··· 提示文

柵(しがらみ)なき重力論

自由に重力論を展開します。

動いている物体を異なる慣性系から見る:X軸編(3)

動いている物体を異なる慣性系から見たとき、一方の系から見た物体の位置と速度が、もう一方の系から見るとどう変換されるかの3回目です。

等加速度で動いている物体を系A’から見た場合、その位置 x’(t’) と時刻 t’ との関係は双曲線関数になりますが、その物体を系Aから見ても、やはり、その位置 x(t) と時刻 t との関係は双曲線関数になるということがわかりました。(昨日の記事を参照)

今回は、その計算結果が正しかったかを検証してみます。

等加速度 a で動いている物体を系A’から見た場合の速度は、

 \displaystyle u’(t’) = \frac{a×t’ + C}{\sqrt{1 + (a×t’ + C)^2}}

でした。(「深宇宙探査機を見送る(2)」を参照してください)

系A’の時刻 t’=0 で物体の速度が u’(0)=0 とすると、定数 C はゼロになります。

 \displaystyle u’(t’) = \frac{a×t’ }{\sqrt{1 + (a×t’)^2}}

これを積分すると、物体を系A’から見た位置となり、それは、

 \displaystyle x’(t) = \frac{1}{a}×\left(\sqrt{1 + (a×t’)^2} + D\right)

でした。(「深宇宙探査機を見送る(4)」を参照してください)

系A’の時刻 t’=0 で物体の位置が x’(0)=0 とすると、定数 D-1 になります。

その物体を、系A’に対して速度 v で動いている系Aから見た場合どうなるかが、前回の記事で計算した内容です。

まず、等加速度 a は物体自体の加速度ですので、どの系から見るかには依存しません。

したがって、物体を系Aから見た場合の速度も、

 \displaystyle u(t) = \frac{a×t + C}{\sqrt{1 + (a×t + C)^2}} (式1)

となります。

これを積分すると、物体を系Aから見た位置は、

 \displaystyle x(t) = \frac{1}{a}×\left(\sqrt{1 + (a×t+C)^2} + D\right) (式2)

となります。

······
··· データ

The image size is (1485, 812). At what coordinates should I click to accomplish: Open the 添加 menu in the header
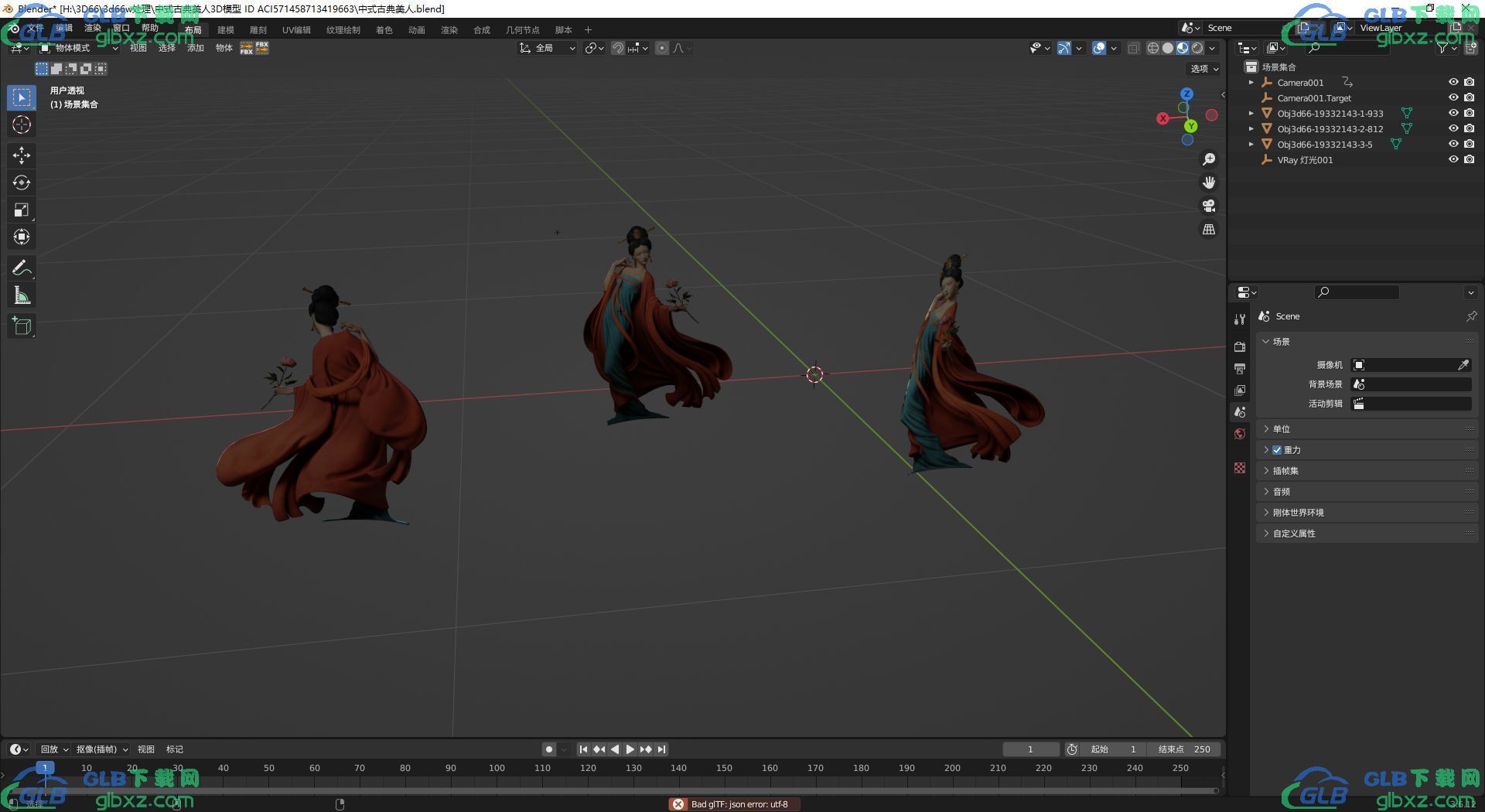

······
··· データ

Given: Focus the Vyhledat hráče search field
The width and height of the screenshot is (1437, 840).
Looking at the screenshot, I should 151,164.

······

等加速度運動する物体を異なる慣性系から見る文章を、最後の文の後から書き継いでください。 これらの記録は本課題では使用しません。

課題の結果
次に、ローレンツ変換の式
 x’(t’) = \gamma×(x(t) - v×t)
 t’ = \gamma×(t - v×x(t))

ですが、これらを適用する前提は「ふたつの系で原点が同一」であることです。

それぞれの系での原点 O’(0,0)O(0,0) は、時空間内の同じ点です。

「系A’の時刻 t’=0 で物体の位置が x’(0)=0」であることと、「系A’と系Aの原点は同じ」であることから、「系Aの時刻 t=0 で物体の位置が x(0)=0」であることがわかります。

これから、式2の定数 D は次のとおりです。

 \displaystyle x(0) = \frac{1}{a}×\left(\sqrt{1 + (a×0+C)^2} + D\right)=0

 \displaystyle \frac{1}{a}×\left(\sqrt{1 + C^2} + D\right)=0

 \displaystyle D= -\sqrt{1 + C^2}

また、「系A’の時刻 t’=0 での物体の速度が u’(0)=0 である」ということと、「系A’に対して系Aが速度 v で動いている」ということから、Aの時刻 t=0 での物体の速度 u(0) は、速度の合成の式を適用して、

 \displaystyle u(0)=\frac{v+u’(0)}{1+v×u’(0)}

 \displaystyle =\frac{v+0}{1+v×0}=v

です。

これにより、式1の定数 C は次のとおりです。

 \displaystyle u(0) = \frac{a×0 + C}{\sqrt{1 + (a×0 + C)^2}}

 \displaystyle = \frac{C}{\sqrt{1 + C^2}}=v

これを C について解くと、

 \displaystyle \frac{C}{\sqrt{1 + C^2}}=v

 \displaystyle \frac{C^2}{1 + C^2}=v^2

 \displaystyle C^2=v^2×(1 + C^2)
 C^2=v^2+v^2×C^2
 \displaystyle C^2-v^2×C^2=v^2
 C^2×(1-v^2)=v^2

 \displaystyle C^2=\frac{v^2}{1-v^2}

 \displaystyle C=\frac{v}{\sqrt{1-v^2}}

となります。

定数 D を再計算すると、
 \displaystyle D=-\sqrt{1+C^2}

 \displaystyle =-\sqrt{1+\frac{v^2}{1-v^2}}

 \displaystyle =-\sqrt{\frac{1-v^2+v^2}{1-v^2}}

 \displaystyle =-\frac{1}{\sqrt{1-v^2}}
です。

ここで、\displaystyle \frac{1}{\sqrt{1-v^2}}\gamma と書きます。

 \displaystyle C=\frac{v}{\sqrt{1-v^2}}=\gamma×v

 \displaystyle D=-\frac{1}{\sqrt{1-v^2}}=-\gamma

です。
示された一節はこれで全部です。